Alternatively, get acquainted with a local painter or sculptor and seek out the locations where they found artistic inspiration. One of my favourite books of all time is set in my hometown – I always get a pang of nostalgia and pride when I walk down streets or past cafes named in the story.
Seek out the popular Instagram spots
Every city and town has (in)famous Instagram spots these days. Whether it’s a city sign, a viewpoint or some other beautiful backdrop, places where tourists flock for photos may be totally off a local’s radar (I can think of a few examples in my own city that I know are popular but that I’ve never bothered to visit myself).
Be a tourist for the day – go on a selfie treasure hunt and snap photos solo or with a friend. If you’re anything like me, your photo library is probably lacking images from your own city – now’s your chance to fix that once and for all!
Eat at the most touristy restaurant
Are there venues in your town or city that tourists love but locals avoid? If you can’t think of any, here’s where that guidebook or blogger’s itinerary might come in handy!
Play tourist and take yourself out for a meal to see what all the fuss is about. Alternatively, you can order takeaway or delivery. This is the perfect way to champion small restaurant and cafe businesses that are struggling with the downturn in tourism.
Book a staycation
One of the best ways to give local businesses a boost is by booking a staycation close to home. It could be a hotel a few kilometres away or a guesthouse or homestay in a rural town nearby. Ask your host for their recommendations and leaf through the brochures and flyers in the lobby – you might just pick up a few tips.
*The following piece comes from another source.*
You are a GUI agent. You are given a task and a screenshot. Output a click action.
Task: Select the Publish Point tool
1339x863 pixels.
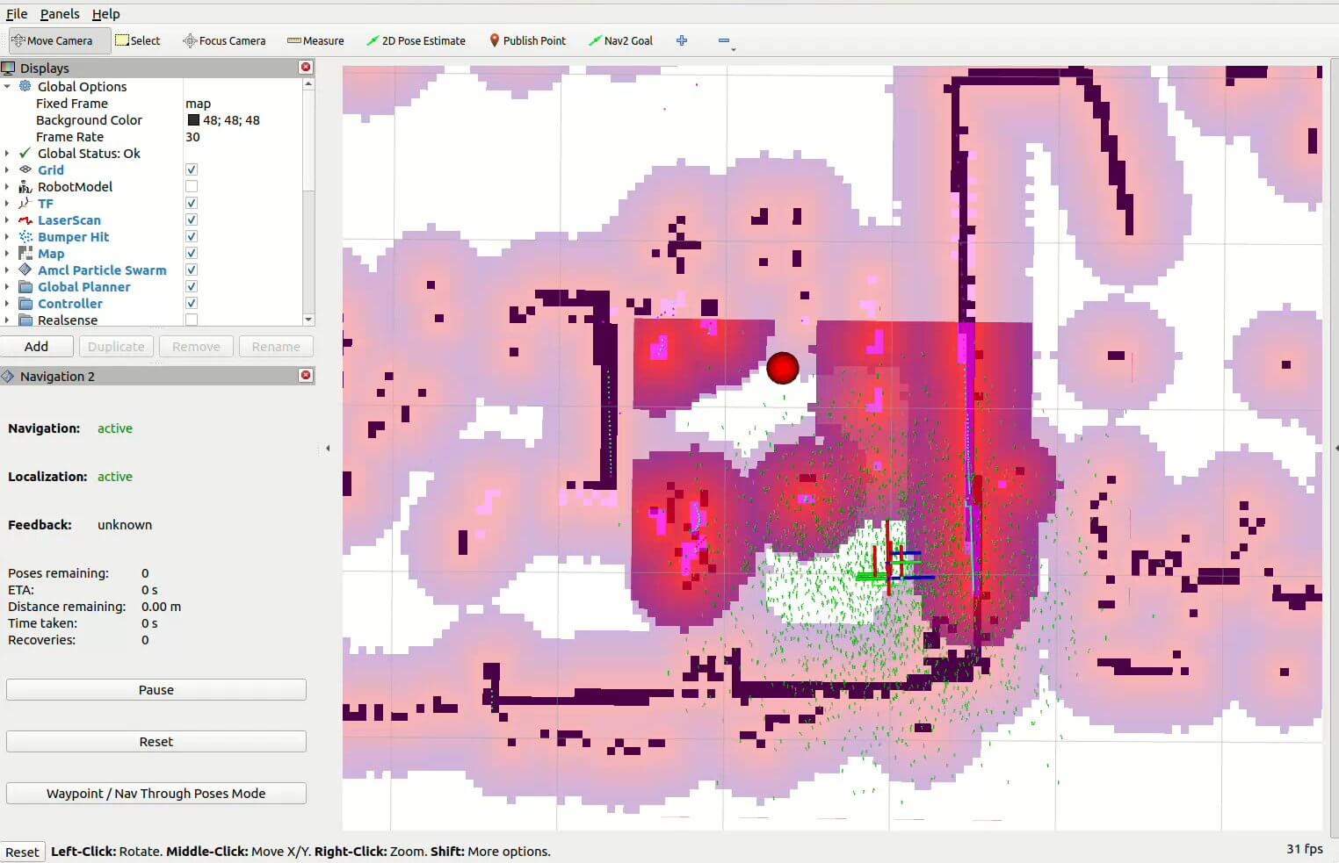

Eat at a small restaurant, visit a local museum, and do some classic touristy activities while you’re there. You’ll feel totally treated, and you’ll be giving local tourism a much-needed vote of confidence. If you have a positive experience, don’t forget to leave a review.
If you find yourself having to cancel international travel plans and stay home instead (whether it’s because of the current pandemic or something else entirely), that doesn’t mean you can’t fuel your passion for travel.
Take this opportunity to discover your own backyard – you might just find yourself falling in love with your home city or town. And when it’s safe to start travelling again, consider local tourism as a way to help the economy.